# Processed drosophila locomotion dataset used in CDC-FM paper.

This dataset contains processed drosophila locomotion data derived from the dataset published in: 
Brian D DeAngelis, Jacob A Zavatone-Veth, Damon A Clark (2019) The manifold structure of limb coordination in walking Drosophila eLife 8:e46409 (https://doi.org/10.7554/eLife.46409). 

The processed dataset is used in: 
Bamberger, J., Jones, I., Duncan, D., Bronstein, M. M., Vandergheynst, P., and Gosztolai, A. Carré du champ flow matching: better quality–generalisation tradeoff in generative models ICLR 2026 (https://arxiv.org/pdf/2510.05930).
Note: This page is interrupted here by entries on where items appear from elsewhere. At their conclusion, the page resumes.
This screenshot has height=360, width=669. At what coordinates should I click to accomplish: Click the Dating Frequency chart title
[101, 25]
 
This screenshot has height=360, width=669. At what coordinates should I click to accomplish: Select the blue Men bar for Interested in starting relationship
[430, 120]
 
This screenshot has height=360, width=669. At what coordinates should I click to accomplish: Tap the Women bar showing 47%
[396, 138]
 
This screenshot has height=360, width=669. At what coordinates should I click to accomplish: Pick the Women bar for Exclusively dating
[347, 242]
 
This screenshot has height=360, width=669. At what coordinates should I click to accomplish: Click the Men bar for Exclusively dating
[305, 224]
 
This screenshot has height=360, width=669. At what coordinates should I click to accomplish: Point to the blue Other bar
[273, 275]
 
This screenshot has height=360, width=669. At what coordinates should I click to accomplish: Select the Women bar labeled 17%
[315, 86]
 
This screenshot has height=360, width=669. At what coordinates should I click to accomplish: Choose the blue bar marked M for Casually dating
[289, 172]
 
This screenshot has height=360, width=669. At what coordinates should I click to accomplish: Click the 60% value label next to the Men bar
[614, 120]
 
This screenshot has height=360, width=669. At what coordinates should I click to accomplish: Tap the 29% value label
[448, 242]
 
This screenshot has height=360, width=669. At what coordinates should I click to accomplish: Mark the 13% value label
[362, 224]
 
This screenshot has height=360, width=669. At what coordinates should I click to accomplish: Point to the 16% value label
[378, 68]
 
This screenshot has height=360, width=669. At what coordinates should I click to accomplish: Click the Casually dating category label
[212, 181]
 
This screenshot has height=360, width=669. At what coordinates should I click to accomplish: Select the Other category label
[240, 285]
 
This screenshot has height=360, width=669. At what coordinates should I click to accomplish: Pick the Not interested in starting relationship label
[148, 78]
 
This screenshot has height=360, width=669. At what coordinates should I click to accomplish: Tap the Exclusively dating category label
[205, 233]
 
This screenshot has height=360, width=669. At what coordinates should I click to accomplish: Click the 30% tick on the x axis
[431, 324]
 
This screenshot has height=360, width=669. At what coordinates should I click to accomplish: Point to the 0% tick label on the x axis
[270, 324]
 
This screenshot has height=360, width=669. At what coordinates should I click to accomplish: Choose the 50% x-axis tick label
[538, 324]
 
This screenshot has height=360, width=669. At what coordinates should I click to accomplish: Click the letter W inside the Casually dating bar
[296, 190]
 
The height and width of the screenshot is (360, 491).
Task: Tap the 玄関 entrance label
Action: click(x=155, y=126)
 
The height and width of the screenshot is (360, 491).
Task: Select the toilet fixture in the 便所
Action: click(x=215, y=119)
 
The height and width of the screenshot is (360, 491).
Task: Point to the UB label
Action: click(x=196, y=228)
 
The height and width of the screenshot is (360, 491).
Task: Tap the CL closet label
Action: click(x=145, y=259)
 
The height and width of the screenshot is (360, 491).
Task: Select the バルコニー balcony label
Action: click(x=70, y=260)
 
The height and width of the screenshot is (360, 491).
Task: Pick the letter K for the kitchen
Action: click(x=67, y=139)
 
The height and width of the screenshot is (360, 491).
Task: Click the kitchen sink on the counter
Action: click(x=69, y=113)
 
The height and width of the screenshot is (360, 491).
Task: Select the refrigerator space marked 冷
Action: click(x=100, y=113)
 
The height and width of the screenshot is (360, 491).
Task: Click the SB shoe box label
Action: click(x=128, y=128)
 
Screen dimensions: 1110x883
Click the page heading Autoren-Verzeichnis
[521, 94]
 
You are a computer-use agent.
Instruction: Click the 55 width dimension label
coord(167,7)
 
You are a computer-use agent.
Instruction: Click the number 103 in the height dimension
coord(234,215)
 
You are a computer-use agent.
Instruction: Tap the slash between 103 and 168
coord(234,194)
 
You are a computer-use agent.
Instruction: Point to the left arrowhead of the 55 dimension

`drosophila_data.h5` contains two fields:
- `L`: limb-movement data [mm]; array of shape `(31, 12, 100000)` = (# frames per clip at 150 Hz, 6 limbs × 2 (x/y coords), # datapoints).
- `dPhi`: phase-frequency data [Hz]; array of shape `(31, 6, 100000)` = (# frames per clip at 150 Hz, 6 limbs, # datapoints).

## How to recreate the processed dataset `drosophila_data.h5`: 
1. Download the raw data from the original work (DeAngelis et al.)
    - Go to: https://datadryad.org/dataset/doi:10.5061/dryad.3p9h20r
    - Download the file `20181025_20180530-20180614_IsoD1_Glass_MaskedModel_1000PCs_amplitude_phase_down_downcam_Steps(_down_cam).mat` (2.34 GB)
2. Rerun the analysis code `MakeUMAPFigures.m` from DeAngelis et al. and save intermediate data 
    - Clone the MATLAB-based repository (DeAngelis et al.): https://github.com/ClarkLabCode/GaitPaperCode
    - Replace `AnalysisUtilities/PrepareDataForUMAP.m` with the `PrepareDataForUMAP.m` provided here. 
    - Move the raw data file (`20181025_<...>.mat`) to the repository root. 
    - Run MATLAB script `MakeUMAPFigures.m` from repository root. 
    - This creates `drosophila_data.h5` in repository root.